Full Report
Docomo has revealed a DDoS attack on Thursday took down key services
Analysis Summary
# Incident Report: NTT Docomo DDoS Attack
## Executive Summary
NTT Docomo, Japan’s largest mobile operator, experienced a significant Distributed Denial of Service (DDoS) attack on January 2, 2025, causing network congestion that disrupted several key online services for nearly 12 hours. While the primary services were restored, some associated content updates were delayed due to recovery efforts. The incident highlights infrastructure susceptibility to high-volume attacks despite the company's large subscriber base.
## Incident Details
- Discovery Date: January 2, 2025 (Attack began)
- Incident Date: January 2, 2025 (05:27 JST to 16:10 JST)
- Affected Organization: NTT Docomo
- Sector: Telecommunications/Mobile Operator
- Geography: Japan
## Timeline of Events
### Initial Access
- **Date/Time:** January 2, 2025, 05:27 JST
- **Vector:** Distributed Denial of Service (DDoS) attack.
- **Details:** Attackers overwhelmed Docomo's network infrastructure, leading to severe network congestion.
### Lateral Movement
- Not applicable, as the incident was a volumetric network attack (DDoS) rather than an intrusion requiring lateral movement.
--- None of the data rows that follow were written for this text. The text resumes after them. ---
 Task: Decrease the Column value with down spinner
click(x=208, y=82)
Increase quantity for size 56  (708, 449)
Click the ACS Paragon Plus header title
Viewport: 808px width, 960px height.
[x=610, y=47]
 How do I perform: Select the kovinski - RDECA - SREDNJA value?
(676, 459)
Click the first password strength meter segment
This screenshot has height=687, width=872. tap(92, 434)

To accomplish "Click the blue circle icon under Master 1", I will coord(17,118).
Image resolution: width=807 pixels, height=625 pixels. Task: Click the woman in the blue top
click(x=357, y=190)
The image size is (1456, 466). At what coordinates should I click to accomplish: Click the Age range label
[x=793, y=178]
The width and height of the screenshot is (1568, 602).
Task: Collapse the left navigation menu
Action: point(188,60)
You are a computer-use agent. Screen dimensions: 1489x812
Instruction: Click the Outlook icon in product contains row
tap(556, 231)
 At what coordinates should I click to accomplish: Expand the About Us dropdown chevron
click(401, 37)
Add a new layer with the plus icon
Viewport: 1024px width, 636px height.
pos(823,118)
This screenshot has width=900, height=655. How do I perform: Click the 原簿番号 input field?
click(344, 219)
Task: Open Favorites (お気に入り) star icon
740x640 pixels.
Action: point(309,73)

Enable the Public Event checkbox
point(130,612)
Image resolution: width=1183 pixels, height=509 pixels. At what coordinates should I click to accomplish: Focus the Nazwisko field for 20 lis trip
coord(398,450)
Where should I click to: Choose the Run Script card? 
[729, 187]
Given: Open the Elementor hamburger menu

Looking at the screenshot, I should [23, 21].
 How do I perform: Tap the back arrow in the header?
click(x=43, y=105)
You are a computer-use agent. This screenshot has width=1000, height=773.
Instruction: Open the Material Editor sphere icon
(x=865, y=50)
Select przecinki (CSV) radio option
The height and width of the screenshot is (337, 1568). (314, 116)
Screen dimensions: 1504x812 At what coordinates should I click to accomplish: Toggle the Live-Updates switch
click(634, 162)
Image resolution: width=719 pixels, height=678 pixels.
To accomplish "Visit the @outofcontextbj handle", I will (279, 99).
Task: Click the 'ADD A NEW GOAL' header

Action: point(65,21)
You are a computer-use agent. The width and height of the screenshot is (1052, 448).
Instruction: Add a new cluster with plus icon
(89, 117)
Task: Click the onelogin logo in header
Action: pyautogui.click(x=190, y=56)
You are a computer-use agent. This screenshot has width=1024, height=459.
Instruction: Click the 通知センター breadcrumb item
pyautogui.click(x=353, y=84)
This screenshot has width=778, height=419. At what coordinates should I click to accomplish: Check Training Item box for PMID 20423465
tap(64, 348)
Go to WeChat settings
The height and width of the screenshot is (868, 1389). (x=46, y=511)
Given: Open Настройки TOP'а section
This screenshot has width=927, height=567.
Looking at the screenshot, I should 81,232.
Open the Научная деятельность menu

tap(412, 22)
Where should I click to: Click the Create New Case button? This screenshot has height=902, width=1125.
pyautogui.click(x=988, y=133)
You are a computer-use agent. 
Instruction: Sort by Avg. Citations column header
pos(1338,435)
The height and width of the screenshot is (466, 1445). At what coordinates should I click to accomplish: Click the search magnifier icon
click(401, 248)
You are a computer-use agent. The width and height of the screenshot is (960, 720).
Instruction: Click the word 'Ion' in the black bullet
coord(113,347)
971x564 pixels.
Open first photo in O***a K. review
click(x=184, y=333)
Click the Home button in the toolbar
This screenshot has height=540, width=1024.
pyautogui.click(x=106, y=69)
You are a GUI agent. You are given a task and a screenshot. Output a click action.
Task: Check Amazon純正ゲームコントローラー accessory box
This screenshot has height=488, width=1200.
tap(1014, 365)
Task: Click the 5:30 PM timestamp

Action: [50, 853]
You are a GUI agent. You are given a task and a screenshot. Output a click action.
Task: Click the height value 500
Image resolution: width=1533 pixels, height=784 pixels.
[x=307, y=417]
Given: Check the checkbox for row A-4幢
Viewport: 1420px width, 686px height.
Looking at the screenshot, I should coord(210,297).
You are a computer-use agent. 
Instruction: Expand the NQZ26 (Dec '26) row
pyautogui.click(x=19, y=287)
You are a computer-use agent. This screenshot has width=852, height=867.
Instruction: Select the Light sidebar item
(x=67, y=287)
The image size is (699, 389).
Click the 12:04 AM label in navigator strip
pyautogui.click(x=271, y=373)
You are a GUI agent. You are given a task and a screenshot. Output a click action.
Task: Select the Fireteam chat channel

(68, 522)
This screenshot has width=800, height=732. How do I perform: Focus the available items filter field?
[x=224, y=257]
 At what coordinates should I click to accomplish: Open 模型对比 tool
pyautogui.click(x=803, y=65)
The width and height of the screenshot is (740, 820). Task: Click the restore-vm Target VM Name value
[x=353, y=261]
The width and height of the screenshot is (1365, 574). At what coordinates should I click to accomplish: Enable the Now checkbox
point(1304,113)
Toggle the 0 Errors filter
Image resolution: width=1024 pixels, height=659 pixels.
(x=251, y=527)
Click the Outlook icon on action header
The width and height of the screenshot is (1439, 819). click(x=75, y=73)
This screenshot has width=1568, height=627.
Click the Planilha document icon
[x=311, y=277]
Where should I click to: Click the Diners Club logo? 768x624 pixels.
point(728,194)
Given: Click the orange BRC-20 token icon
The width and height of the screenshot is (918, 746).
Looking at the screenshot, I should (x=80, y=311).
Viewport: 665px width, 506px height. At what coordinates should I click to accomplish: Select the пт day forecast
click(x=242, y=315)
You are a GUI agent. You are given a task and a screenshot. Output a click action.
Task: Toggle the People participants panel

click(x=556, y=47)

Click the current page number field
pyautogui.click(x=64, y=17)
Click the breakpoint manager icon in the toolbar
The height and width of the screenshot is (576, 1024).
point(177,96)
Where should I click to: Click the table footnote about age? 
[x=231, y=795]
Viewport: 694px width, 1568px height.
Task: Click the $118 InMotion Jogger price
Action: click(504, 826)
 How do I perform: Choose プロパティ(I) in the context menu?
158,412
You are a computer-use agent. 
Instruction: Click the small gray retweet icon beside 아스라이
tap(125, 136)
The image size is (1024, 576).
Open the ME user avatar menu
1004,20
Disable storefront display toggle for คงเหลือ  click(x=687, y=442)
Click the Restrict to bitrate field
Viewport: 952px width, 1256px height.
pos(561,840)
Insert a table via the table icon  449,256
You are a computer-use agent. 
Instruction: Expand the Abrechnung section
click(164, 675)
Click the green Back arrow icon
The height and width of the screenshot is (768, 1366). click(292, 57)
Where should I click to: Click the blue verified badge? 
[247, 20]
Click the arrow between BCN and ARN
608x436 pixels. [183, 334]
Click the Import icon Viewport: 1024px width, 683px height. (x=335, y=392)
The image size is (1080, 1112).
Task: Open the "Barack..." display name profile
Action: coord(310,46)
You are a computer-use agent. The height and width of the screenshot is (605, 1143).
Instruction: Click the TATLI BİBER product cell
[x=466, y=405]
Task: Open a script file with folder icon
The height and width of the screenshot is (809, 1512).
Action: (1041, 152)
### Data Exfiltration/Impact
- **Impact:** Disruption of customer access to several key services, including the "goo" web portal, Lemino video streaming service, dpay billing service, and the "Golf me" service.
### Detection & Response
- **How it was discovered:** The network congestion was detected internally, leading to subsequent public acknowledgment via their website notice.
- **Response actions taken:** Service impacts were addressed, and access issues were resolved by 16:10 JST. Recovery measures also impacted some content updates.
## Attack Methodology
- **Initial Access:** Volumetric DDoS attack targeting network availability.
- **Persistence:** Not applicable (attack was transient).
- **Privilege Escalation:** Not applicable.
- **Defense Evasion:** Standard for DDoS, aiming to overwhelm standard bandwidth and defense thresholds.
- **Credential Access:** Not applicable.
- **Discovery:** Not applicable.
- **Lateral Movement:** Not applicable.
- **Collection:** Not applicable.
- **Exfiltration:** Not applicable.
- **Impact:** Degradation/denial of service for customer-facing applications and portals.
## Impact Assessment
- **Financial:** Not disclosed, but implied costs related to mitigation and potential loss of revenue/customer goodwill.
- **Data Breach:** No indication of data exfiltration or breach occurred.
- **Operational:** Significant operational disruption to core customer services for approximately 11 hours and 43 minutes.
- **Reputational:** Potential negative impact as Japan’s largest mobile provider experienced prolonged service disruption.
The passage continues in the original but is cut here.